____ Document passage

There is, in this simplicity, a rich spectrum of possibilities for the the flaneur, the “voyeur…lusting to be a viewpoint and nothing more.”  One can look ahead and allow oneself to be carried by the logic of the path, submitting to its gentle bends and strange offerings. Odd statues speckle the landscape, offering pleasure in their curiousness and unabashed superfluity.   Zebra stripe buildings peek through the brown, windswept foliage, as if mocking some imagined safari, a fantasy of urban visitors.    Benches invite visitors to rest, and talk, and absorb the scenery more completely:

     

Or, one can look to the side, and see the alleyways, decrepit and graffitied.  And notice the the river peering through, feel it whispering the city’s secrets in the light autumn breeze.  The people who live there speak in the elaborate paintings that decorate the walls of old, decaying edifices:

     

 

Or one can look down at the yellow taxi cabs and the bleak, gray sidewalks, with residents scurrying to destinations nameless and obscene, eyes downcast, shoulders braced against the crowd – and perhaps see oneself in the whirl of  silver hubcaps and winter coats.

 

Or one can cast his gaze upward at the arresting grandeur of a skyline that speaks for itself:

 

One moment my eyes descend into a desolate urban canyon, the next they are drawn upward by the gleaming visage of steel and glass.  At once the symbolic relief of a defiant street culture, the hard, steel lines of cororate office building, the sumptuous sllouhette of some temple of culture are all present in my shifting field of vision:

  

 

One can understand Quine when he says New York is the “Nowhere he built around himself”.   But one also gets the sense of being everywhere, of being connected to everything.  One is small, marginal to the city, but also inseparable from its diverse life.  One is surrounded by Scruton’s ugliness, but also by beauty – and the boundary between the two is often not clearly demarcated.

________

Your instructions ->
Translate the following sentence from the passage on walking through New York into Spanish: "One is small, marginal to the city, but also inseparable from its diverse life."

____ Excerpted records

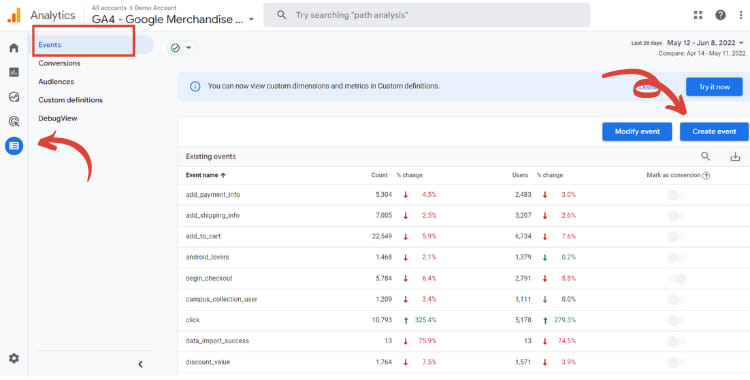The height and width of the screenshot is (380, 750).
Task: Click the Help question mark icon
Action: (x=720, y=15)
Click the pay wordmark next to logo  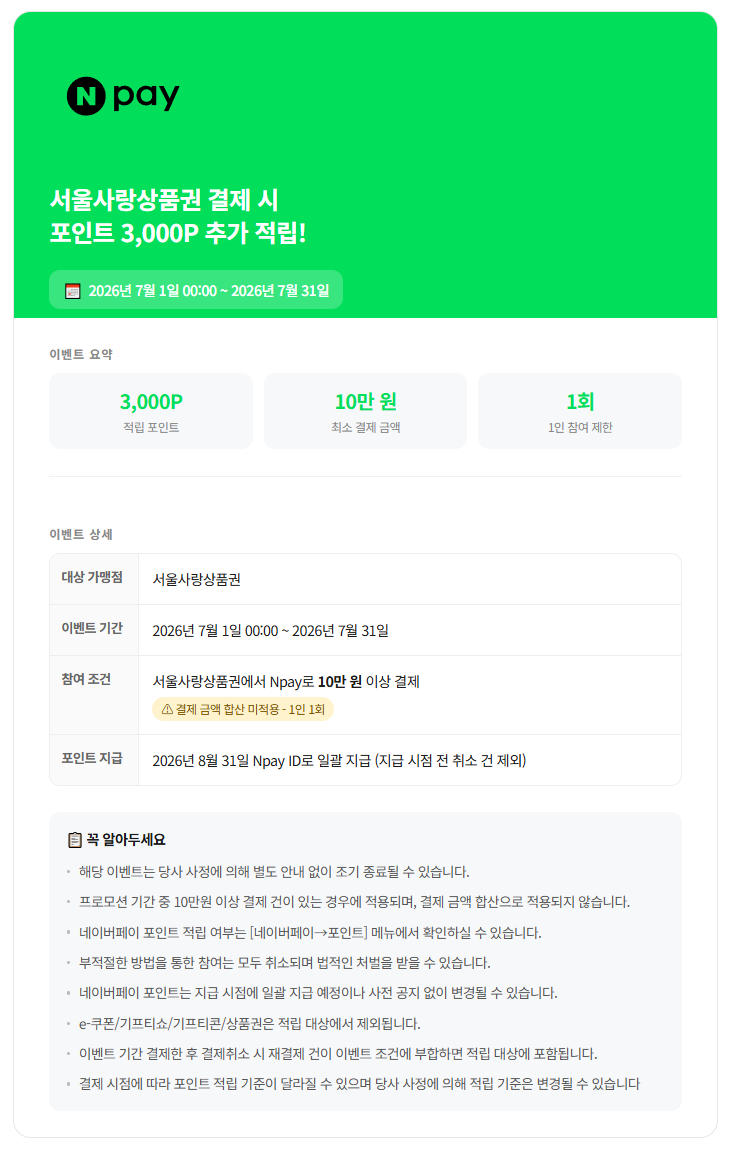click(x=147, y=97)
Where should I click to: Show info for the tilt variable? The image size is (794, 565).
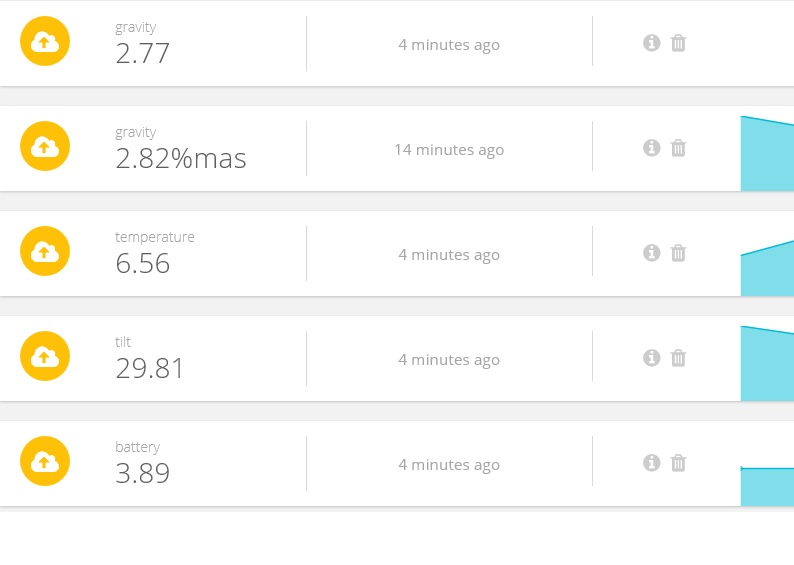[x=652, y=358]
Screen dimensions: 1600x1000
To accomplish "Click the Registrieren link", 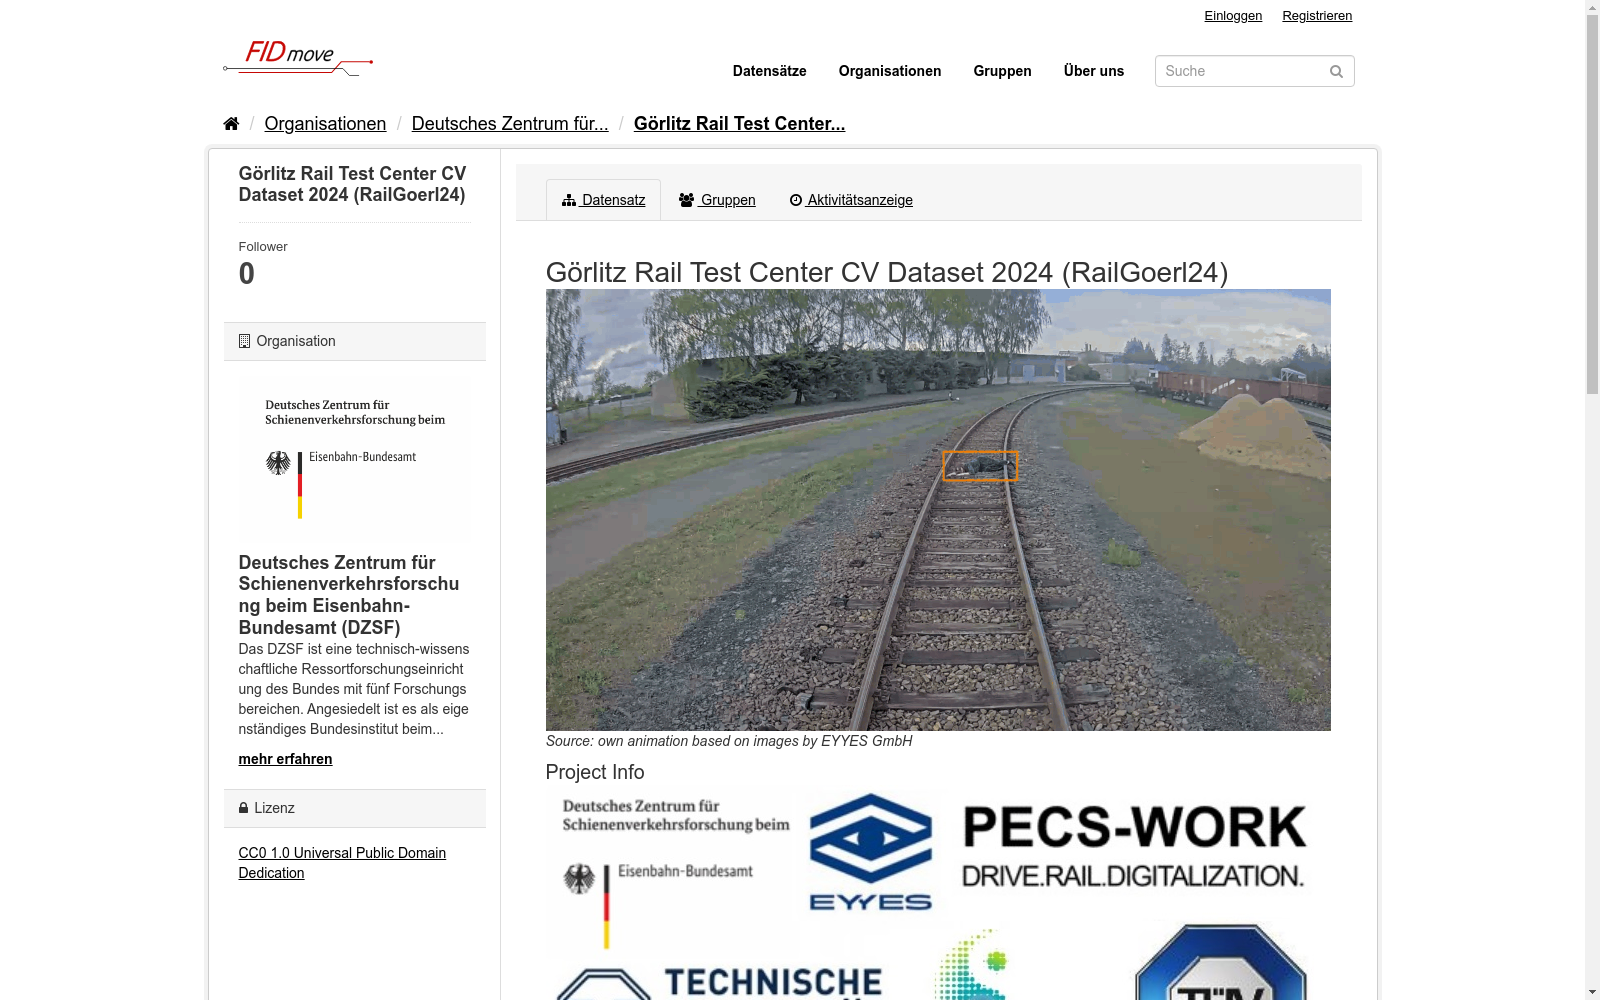I will point(1317,15).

________

Exercise response ->
Uno es pequeño, marginal respecto a la ciudad, pero también inseparable de su vida diversa.